***** Provided passage
My stock seat was not in bad shape, yeah, it had a torn part on the right front and a half-inch tear on the lower left side ... not too bad overall. But, seams were starting to come apart a bit and it was really too low and not set back enough for my 38-inch inseam. BeforeAfter
A new Corbin is definitely not in my current toy budget and there's no sugar mama so I decided to take care of it on the last two days of my vacation.
Off to Hancock Fabrics to make my biggest investment in this project. Nice, marine grade, pliable Naugahyde type fabric was selling for $12 a yard. I need about a yard. But hey, what's that on the bargain table? It's heavy, rough-textured vinyl for $6!? I'll go with that! Wish I knew then what I know now. Total bill with upholstery needles, thread and foam pad: $16.45
The seat was off because I pulled the carbs last week so I removed the chrome trim and pulled all the staples. Off with what's left of the clear plastic cover and into the shop.
A fine-tooth hacksaw blade took care of the passenger backrest in a snap. This was the best tool for this trimming job. I wanted a lower curve on the rear part but there's a hump in the pan for the passenger backrest. I cut it down to about a quarter-inch of that hump and then smoothed the rest into it.
Then I cut off the forward backrest so I could move it toward the rear. I trimmed the outside edges of the seat to blend into the rear. The lower portion of the backrest was then trimmed back about two inches and the upper part was glued on with contact cement. In the pic you can see the marks on the upper part where I'll cut it to blend in.
I slipped a one inch pad of dense foam between the seat pan and old foam because I always felt that it wasn't tall enough for me and was much too soft. Some of the exposed, newly cut parts have been "painted" with contact cement as I was afraid that, with use, the foam would break down quickly. The contact cement dries and is not tacky after about an hour when applied to the foam.
**********
***** Supplied entries
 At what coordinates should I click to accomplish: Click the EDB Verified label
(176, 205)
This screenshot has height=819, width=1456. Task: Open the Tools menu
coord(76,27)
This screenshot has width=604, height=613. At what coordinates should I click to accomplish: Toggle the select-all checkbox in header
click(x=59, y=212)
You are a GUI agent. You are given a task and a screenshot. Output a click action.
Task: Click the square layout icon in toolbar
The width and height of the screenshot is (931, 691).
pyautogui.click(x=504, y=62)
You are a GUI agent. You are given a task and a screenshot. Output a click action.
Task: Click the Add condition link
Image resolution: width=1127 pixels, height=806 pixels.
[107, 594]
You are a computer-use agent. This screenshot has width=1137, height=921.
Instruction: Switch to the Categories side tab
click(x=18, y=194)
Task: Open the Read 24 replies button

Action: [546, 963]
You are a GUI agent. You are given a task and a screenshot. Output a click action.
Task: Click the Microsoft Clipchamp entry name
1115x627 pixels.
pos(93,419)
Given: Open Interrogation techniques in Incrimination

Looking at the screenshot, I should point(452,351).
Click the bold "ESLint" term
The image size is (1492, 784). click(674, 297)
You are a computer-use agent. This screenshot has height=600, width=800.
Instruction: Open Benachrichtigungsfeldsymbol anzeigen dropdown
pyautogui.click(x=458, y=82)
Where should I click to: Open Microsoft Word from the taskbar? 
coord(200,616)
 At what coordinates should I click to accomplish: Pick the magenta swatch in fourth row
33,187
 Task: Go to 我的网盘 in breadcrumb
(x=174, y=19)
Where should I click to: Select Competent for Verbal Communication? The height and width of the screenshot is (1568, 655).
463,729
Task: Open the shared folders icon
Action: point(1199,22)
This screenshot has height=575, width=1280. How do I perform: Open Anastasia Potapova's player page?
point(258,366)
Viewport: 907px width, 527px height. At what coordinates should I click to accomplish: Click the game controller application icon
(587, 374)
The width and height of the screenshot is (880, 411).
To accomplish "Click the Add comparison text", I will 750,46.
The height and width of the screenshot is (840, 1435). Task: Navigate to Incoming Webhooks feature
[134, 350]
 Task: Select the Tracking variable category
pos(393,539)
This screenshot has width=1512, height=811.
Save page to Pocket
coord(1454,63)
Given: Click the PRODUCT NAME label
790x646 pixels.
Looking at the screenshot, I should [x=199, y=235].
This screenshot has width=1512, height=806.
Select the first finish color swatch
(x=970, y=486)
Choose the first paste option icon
**********
*Exercise requirements:*
Return the part of the seat-repair account that begins at the words "My stock seat" and ends after "of my vacation.", copied word for word. These entries have no connection to the seat-repair account.

*Result of the task:*
My stock seat was not in bad shape, yeah, it had a torn part on the right front and a half-inch tear on the lower left side ... not too bad overall. But, seams were starting to come apart a bit and it was really too low and not set back enough for my 38-inch inseam. BeforeAfter
A new Corbin is definitely not in my current toy budget and there's no sugar mama so I decided to take care of it on the last two days of my vacation.